The Senate bill, however, significantly strays from the House version. McCann said she compared provisions and found only two of 20 provisions that were similar. The Senate’s version dropped out several key measures that ITAPS thought were good and in the House version, including those around cloud, website consolidation and the acquisition workforce.
But that’s not surprising according to Mark Forman, a former OMB administrator of the Office of IT and E-Government and now vice president of IT services and cloud initiatives at TASC.
Forman, who helped write the Clinger-Cohen Act nearly 20 years ago, said FITARA is taking a more sophisticated approach to risk management in IT projects.
But Forman said he’s not convinced that giving CIOs more authority makes sense.

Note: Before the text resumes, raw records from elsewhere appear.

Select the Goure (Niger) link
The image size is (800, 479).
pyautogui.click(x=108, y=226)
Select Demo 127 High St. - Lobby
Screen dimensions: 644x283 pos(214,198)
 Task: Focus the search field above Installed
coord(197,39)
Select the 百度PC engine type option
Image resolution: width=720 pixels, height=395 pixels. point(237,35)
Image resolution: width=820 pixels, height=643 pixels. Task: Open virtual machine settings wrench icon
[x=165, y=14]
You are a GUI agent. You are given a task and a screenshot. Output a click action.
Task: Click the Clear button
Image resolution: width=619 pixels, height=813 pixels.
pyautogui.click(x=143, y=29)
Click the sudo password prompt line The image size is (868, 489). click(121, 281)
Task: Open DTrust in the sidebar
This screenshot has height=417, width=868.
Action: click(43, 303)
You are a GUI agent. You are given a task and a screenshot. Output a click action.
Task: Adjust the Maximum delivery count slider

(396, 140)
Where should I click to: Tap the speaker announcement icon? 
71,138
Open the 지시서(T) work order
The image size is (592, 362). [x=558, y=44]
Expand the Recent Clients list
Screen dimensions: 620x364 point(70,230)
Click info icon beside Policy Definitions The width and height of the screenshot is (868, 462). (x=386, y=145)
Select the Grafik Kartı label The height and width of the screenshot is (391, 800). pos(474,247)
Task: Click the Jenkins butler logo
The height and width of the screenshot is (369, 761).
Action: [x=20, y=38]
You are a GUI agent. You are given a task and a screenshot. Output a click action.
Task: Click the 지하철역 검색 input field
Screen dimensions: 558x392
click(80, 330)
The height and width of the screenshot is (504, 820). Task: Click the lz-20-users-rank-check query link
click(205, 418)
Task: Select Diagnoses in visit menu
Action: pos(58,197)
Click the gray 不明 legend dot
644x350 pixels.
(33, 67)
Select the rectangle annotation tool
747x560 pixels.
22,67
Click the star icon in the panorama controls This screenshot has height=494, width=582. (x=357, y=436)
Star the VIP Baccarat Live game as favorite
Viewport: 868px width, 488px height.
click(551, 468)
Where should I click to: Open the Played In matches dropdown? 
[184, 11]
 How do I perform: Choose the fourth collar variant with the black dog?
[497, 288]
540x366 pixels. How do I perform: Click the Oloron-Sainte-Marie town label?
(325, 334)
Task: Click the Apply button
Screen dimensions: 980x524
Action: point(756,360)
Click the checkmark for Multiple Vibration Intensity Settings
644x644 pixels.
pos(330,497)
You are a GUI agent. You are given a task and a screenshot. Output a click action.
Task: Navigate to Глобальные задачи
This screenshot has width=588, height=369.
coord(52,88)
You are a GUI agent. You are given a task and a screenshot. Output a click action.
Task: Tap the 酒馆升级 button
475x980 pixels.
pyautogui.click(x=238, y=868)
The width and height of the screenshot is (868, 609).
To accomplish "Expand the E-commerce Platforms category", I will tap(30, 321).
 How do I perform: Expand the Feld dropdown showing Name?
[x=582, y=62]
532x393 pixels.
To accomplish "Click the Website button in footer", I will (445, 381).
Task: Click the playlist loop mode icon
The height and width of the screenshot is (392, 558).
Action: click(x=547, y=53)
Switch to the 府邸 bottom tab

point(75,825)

“The head of the department is going to manage the way that they think is best in the interest of the country and the interest of that department,” he said. “If this legislation gets interpreted such that a new head of an agency or every time you bring in a new CIO, the existing head of the agency says, ‘Here are the authorities. Here is how I’m interpreting the authorities for the CIO.’ Then I think it could be very productive.”
Forman also said he’s excited about the renewed call by the Senate for shared services.
However, on the issue of FISMA, Forman said it’s a little awkward for Congress to tell OMB to change a circular. One main point of FISMA reform is for OMB to cancel a major section of Circular A-130 and then release interim guidance before completing a major update to move agencies toward continuous diagnostic and mitigation.
Forman said Congress usually doesn’t get involved in how OMB manages circulars.
All of these bills and Donovan’s nomination now go to the full Senate for debate and vote.